Frau verzichtet auf Alkohol – und verheimlicht es ihrem Mann
«Ich war besorgt, wie er es aufnehmen würde.» Eine US-Amerikanerin schildert, wie sie heimlich aufhörte zu trinken. Ein Paartherapeut schätzt bei Nau.ch ein.
Das Wichtigste in Kürze
- Eine Frau schildert, dass sie ihre Nüchternheit monatelang für sich behielt.
- Grund: Sie fürchtete sich vor negativen Reaktionen. Auch von ihrem Mann.
- Paartherapeut Reto Mischol erklärt, warum diese Schamgefühle entstehen.
Sie stellte fest, wie ihr der Alkohol nicht guttat: Die US-Amerikanerin Angela Anagnost-Repke kämpfte mit Schlafproblemen und realisierte, wie sich der Kater negativ auf ihr Leben auswirkte. «Ich merkte – und ignorierte – Allergien gegen alle Arten von Alkohol.»
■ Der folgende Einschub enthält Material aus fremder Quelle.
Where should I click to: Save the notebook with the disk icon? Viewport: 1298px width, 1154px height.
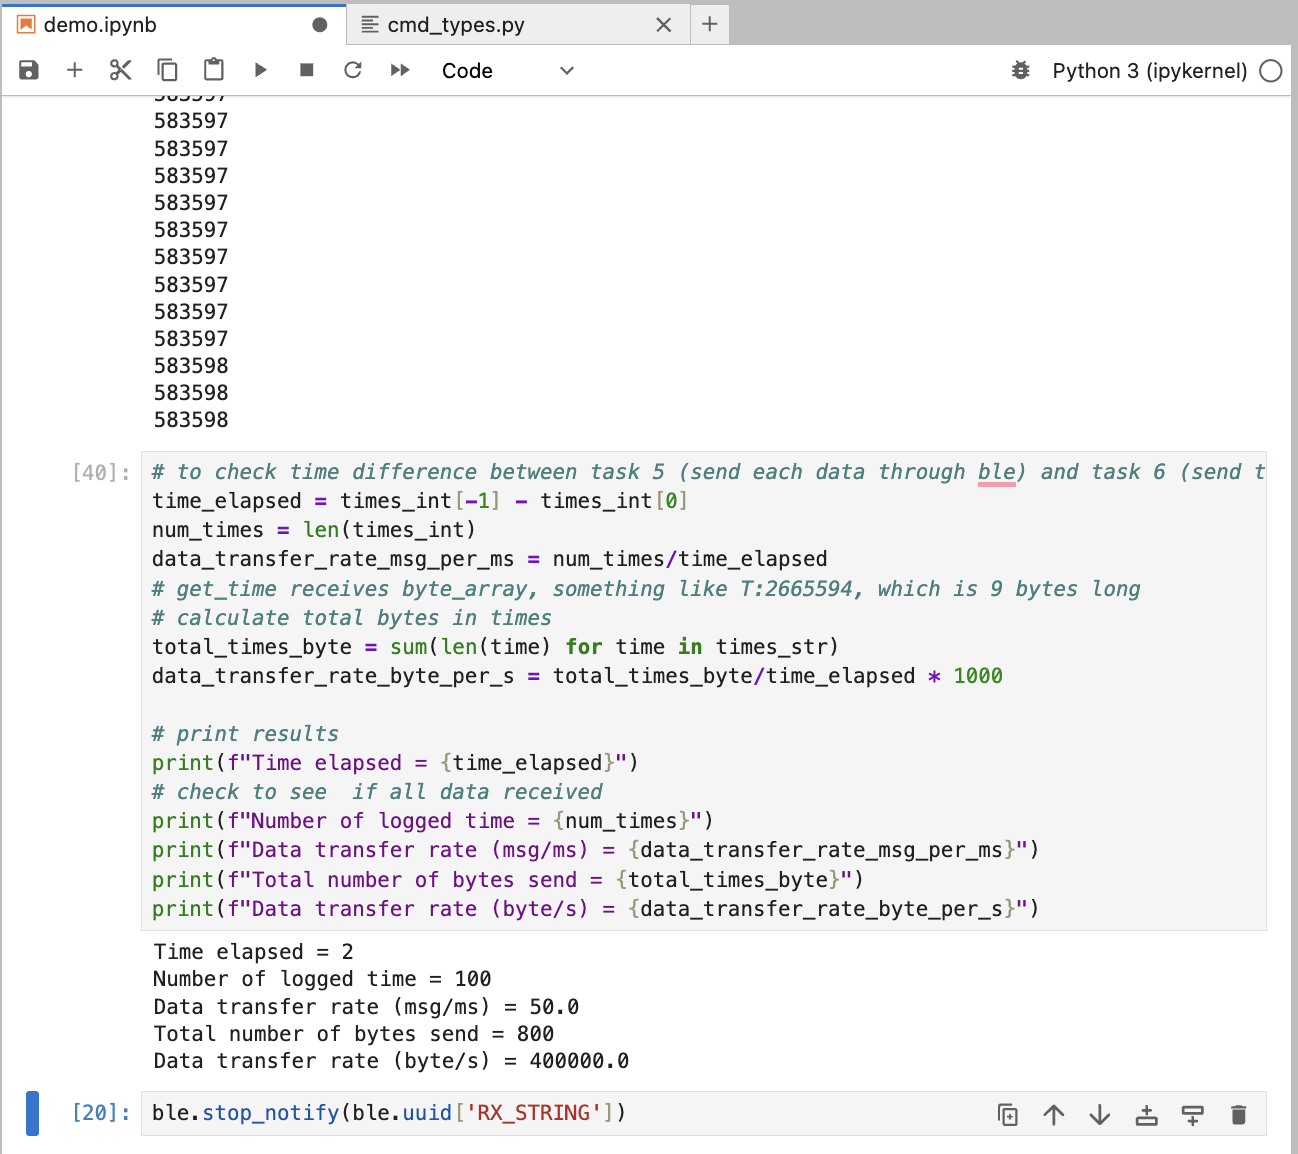pyautogui.click(x=29, y=70)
Eines Tages hörte die Lehrerin dann auf zu trinken – und fühlte sich schlagartig besser. Doch damit waren die Probleme nicht gegessen.
«Als ich aufhörte, Alkohol zu trinken, hielt ich das monatelang geheim – sogar vor meinem Mann.» Unter diesem Titel berichtet Angela Anagnost-Repke von ihrem Weg zur Alkohol-Abstinenz im «Business Insider».
Zunächst wollte sie es niemandem erzählen, drückte sich sogar vor Treffen mit Freunden. «Ich sass allein mit dem Geheimnis meiner Nüchternheit, das sich eher wie eine Feder als wie eine Bombe anfühlen sollte.»
Erst Monate später vertraute sie dieses zunächst ihrem Mann, dann ihrem Freundeskreis an. Warum fällt das einem so schwer?
«Subtiler Druck» in Beziehungen wegen Alkohol
Reto Mischol, Psycho- und Paartherapeut aus Chur, erklärt bei Nau.ch: «In Paarbeziehungen kann subtiler Druck entstehen, Alkohol zu konsumieren. Wenn einer der Partner regelmässig trinkt und der andere sich dadurch beeinflusst fühlt, ebenfalls zu trinken.»
Dies könne sowohl durch direkte Aufforderungen oder auch nur durch implizites Verhalten geschehen.
Wenn eine Person einen Alkoholverzicht beschliesst, sei es wichtig, dass der Partner oder die Partnerin unterstützend und respektvoll reagiere. Mischol erklärt: «Das bedeutet, die Entscheidung zu akzeptieren, keine negativen Kommentare abzugeben und zum Beispiel alternative Aktivitäten anzubieten, die keinen Alkoholkonsum beinhalten.»
Durch die Befürchtung, der Partner oder die Partnerin könne einen negativ beurteilen oder das neue Verhalten nicht akzeptieren, entstünden Schamgefühle. Mischol warnt: «Suchtverhältnisse sind oft an eine Paardynamik gebunden und dadurch für den Einzelnen nicht leicht zu durchbrechen.»
Er rät Paaren deshalb Folgendes: «Es ist wichtig, dass beide Partner sich gegenseitig unterstützen und respektieren, unabhängig von ihren individuellen Entscheidungen bezüglich Alkoholkonsum.»
US-Amerikanerin hat seit Alkoholverzicht weniger Freunde
Im Fall der US-Amerikanerin Angela Anagnost-Repke waren die Sorgen unberechtigt. Im «Business Insider» schildert sie weiter: «Ich war besorgt, wie er es aufnehmen würde. Glücklicherweise begegnete er meiner Nüchternheit mit Neugier statt mit Angst.»
Ihr Mann habe gesehen, wie der Alkoholverzicht ihrer Stimmung und der allgemeinen Gesundheit zugutekam. Ein Jahr später schwor auch ihr Mann dem Trinken ab.
Ihren Freunden erzählte es Anagnost-Repke nur via Telefon statt bei einem Treffen in der Öffentlichkeit: «Es ist mir peinlich, das jetzt zuzugeben: Als Frau Ende 30 habe ich immer noch mit Gruppendruck zu kämpfen.»
Die meisten hätten positiv reagiert, andere hätten nichts damit anfangen können. Ihr Freundeskreis sei durch den Alkoholverzicht zwar kleiner geworden, den Verzicht bereue sie aber keineswegs. «Ich lehnte diesen subtilen Gruppenzwang ab, denn meine geistige Gesundheit war mir mehr wert als das Feiern», schreibt sie.